The may be an argument to look at the present structure of the eleven plus examination. There may be a need to look at revitalising interest in the fields of assessment and the so called `Eleven Plus Curriculum’.
Some changes to the eleven plus learning environment seem to have been almost accidental with the amazing development of the commercial elements of internet. Parents are able to access exercises, papers and assessments on line. There are now opportunities 24 hours a day for parents, and their children, to be educated, assessed and stimulated.
If we understand the media writers correctly there have been far reaching changes in some schools. An example being, the ability of the school to be able to communicate with parents through parent mail and the like.

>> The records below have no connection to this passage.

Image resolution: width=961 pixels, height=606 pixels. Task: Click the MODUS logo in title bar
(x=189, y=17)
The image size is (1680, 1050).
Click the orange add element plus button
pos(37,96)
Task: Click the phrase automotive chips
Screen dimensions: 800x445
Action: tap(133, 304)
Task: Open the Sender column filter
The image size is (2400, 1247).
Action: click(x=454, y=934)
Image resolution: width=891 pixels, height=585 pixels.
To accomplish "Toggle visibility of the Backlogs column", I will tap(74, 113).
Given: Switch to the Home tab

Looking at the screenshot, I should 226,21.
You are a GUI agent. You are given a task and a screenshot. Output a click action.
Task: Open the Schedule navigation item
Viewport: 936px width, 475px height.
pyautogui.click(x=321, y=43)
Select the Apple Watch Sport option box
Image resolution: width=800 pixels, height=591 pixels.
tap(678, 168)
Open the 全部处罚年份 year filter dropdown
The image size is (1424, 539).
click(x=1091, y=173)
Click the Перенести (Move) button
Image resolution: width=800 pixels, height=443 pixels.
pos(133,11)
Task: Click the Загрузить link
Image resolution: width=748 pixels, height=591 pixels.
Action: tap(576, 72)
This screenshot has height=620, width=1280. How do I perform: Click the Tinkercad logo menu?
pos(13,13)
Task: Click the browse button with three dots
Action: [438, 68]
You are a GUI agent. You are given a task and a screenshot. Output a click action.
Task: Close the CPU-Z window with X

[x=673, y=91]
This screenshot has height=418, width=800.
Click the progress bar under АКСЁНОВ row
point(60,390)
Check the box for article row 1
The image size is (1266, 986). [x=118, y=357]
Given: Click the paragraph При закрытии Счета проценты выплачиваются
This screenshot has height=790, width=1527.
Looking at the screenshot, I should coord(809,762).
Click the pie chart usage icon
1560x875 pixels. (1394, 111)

Changing the eleven plus curriculum would be a complex activity. In today’s world there would be a need for consultation between parents, schools, eleven plus teachers and naturally the grammar schools. Key to the whole process would the co-operation of authorities who set the examination. Some evidence would need to be collected in an almost incidental and informal manner while there would also be a need for lively discussion among the academics. Neither method of promoting and promulgating changes to the eleven plus would be entirely satisfactory – so there would be a need for compromise.
The whole debate may draw a wider net of people into the eleven plus arena – thus developing a co-operative effort from all concerned. The odd Member of Parliament, the Grammar Schools Association, Newspaper editors and even us – the grammar school consumer.
We need to be able to look forward – not backward. Do you remember your teacher at school telling you that the Latin language was the language of Latium, of which Rome was the chief city? One day a historian may be able to put the eleven plus into perspective by telling us that the Eleven Plus was the entry to grammar schools but used archaic methods of assessment so needed to change.